◆ TASK BRIEF
Every line below containing the word "section" should be found and copied.

◆ PROVIDED MATERIAL
----------

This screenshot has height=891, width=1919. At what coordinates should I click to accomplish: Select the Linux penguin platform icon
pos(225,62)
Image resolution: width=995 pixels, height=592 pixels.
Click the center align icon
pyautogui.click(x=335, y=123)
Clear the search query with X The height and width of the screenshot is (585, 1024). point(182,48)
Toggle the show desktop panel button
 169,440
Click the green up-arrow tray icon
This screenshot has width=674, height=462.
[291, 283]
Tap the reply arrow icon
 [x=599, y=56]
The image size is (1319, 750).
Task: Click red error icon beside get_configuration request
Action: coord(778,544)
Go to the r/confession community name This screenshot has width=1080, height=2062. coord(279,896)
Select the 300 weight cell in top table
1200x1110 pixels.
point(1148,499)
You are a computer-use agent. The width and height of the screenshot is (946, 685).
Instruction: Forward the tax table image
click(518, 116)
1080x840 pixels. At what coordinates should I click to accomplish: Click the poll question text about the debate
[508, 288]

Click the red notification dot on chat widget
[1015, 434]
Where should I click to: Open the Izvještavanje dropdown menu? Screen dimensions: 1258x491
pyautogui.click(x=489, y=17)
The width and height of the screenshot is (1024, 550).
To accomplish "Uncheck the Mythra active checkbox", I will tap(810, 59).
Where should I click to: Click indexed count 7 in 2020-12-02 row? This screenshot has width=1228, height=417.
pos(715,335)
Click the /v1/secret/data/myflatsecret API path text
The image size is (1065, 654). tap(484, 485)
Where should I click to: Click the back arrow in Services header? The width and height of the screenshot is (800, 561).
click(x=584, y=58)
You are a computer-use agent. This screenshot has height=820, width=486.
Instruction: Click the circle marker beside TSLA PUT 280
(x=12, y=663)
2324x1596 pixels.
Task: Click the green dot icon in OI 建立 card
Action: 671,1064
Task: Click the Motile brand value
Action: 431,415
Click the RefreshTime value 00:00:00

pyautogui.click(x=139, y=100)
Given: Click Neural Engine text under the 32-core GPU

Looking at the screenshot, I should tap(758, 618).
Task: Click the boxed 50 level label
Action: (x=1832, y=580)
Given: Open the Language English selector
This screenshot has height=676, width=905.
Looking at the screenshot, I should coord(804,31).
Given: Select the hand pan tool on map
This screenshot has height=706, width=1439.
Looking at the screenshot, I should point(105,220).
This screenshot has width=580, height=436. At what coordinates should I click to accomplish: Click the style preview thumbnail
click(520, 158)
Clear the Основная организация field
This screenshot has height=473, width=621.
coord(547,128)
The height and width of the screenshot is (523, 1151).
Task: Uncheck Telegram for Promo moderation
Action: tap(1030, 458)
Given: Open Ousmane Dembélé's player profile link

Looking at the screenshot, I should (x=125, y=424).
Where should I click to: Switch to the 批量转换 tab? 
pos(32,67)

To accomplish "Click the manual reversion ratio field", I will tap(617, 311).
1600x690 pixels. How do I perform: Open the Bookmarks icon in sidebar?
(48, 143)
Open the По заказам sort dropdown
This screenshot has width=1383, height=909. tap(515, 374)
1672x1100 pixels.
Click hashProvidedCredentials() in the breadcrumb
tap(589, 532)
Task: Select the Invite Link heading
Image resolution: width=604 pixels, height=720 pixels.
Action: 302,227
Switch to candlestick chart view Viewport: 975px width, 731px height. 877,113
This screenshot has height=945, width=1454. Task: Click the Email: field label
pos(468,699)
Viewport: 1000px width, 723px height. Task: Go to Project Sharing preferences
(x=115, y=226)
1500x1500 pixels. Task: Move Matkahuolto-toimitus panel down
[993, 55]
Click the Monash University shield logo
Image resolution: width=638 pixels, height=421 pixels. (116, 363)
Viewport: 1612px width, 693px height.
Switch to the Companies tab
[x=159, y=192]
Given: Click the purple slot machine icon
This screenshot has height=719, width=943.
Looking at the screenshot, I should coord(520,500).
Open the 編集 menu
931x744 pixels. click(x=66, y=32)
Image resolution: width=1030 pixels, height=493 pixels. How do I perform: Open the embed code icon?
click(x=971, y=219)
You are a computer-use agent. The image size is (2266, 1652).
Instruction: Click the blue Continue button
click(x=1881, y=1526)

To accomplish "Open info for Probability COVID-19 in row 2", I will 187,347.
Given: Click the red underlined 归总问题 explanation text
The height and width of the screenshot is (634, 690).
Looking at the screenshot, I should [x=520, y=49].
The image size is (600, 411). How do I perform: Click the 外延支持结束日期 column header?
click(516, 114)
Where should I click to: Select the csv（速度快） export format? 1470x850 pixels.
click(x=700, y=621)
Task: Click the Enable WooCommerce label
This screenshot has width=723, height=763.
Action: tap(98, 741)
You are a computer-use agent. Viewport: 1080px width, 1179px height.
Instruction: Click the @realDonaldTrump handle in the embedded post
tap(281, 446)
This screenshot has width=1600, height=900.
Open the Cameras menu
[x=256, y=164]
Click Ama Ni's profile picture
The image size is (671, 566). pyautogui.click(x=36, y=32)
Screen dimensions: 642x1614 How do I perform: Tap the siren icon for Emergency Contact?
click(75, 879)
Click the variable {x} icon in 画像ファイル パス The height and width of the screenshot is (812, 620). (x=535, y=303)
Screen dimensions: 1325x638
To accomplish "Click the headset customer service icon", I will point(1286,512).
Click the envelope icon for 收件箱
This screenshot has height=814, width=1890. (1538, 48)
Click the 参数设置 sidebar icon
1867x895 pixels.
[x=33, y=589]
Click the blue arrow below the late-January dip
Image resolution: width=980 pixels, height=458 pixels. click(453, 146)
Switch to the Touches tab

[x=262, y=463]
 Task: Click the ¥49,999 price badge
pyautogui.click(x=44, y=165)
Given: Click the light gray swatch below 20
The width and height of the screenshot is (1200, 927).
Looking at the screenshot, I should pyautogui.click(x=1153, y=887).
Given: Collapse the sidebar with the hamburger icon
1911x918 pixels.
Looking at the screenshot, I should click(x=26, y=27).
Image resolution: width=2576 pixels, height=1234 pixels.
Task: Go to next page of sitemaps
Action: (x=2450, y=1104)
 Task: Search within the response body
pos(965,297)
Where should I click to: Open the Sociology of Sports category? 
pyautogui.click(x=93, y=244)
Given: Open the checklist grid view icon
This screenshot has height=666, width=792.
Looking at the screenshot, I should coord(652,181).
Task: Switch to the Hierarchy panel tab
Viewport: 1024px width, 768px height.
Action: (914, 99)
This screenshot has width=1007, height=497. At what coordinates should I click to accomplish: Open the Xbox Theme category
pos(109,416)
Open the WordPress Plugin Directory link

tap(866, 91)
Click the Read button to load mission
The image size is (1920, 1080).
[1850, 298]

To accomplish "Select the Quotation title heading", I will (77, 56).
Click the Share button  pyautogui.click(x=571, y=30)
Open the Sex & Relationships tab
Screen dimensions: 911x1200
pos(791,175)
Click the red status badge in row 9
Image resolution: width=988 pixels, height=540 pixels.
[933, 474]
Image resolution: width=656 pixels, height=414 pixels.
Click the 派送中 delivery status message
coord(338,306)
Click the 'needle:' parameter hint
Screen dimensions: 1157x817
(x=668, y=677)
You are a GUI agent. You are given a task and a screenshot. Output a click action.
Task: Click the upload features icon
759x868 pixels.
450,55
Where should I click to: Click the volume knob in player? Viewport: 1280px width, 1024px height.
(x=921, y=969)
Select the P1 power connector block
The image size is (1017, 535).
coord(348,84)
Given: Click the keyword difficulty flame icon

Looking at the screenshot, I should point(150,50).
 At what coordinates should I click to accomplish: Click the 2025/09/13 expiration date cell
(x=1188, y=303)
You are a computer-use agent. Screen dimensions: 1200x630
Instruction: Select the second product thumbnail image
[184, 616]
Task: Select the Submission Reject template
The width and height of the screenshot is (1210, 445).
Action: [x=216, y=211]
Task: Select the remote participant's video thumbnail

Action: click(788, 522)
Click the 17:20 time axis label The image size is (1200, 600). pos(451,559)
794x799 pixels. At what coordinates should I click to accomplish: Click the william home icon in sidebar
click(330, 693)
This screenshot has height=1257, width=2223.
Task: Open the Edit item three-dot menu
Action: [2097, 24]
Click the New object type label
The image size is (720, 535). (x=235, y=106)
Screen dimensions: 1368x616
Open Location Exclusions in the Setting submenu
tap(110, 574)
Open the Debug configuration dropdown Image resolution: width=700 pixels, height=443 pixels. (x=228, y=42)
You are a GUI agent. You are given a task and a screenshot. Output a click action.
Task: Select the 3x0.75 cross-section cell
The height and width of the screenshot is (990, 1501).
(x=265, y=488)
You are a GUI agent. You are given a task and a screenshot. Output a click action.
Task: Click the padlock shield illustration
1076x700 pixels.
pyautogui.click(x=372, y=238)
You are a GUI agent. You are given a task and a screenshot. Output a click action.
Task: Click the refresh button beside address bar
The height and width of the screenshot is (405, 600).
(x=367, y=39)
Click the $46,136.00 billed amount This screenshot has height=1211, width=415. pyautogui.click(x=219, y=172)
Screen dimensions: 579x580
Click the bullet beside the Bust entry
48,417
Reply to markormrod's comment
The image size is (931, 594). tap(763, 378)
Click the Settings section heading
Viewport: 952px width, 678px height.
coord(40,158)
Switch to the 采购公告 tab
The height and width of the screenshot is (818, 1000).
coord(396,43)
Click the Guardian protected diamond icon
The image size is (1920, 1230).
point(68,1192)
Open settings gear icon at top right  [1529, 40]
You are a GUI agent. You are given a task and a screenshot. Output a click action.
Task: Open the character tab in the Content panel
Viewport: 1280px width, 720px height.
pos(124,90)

----------

◆ ANSWER TO THIS EXERCISE
Task: Select the 3x0.75 cross-section cell
Click the Settings section heading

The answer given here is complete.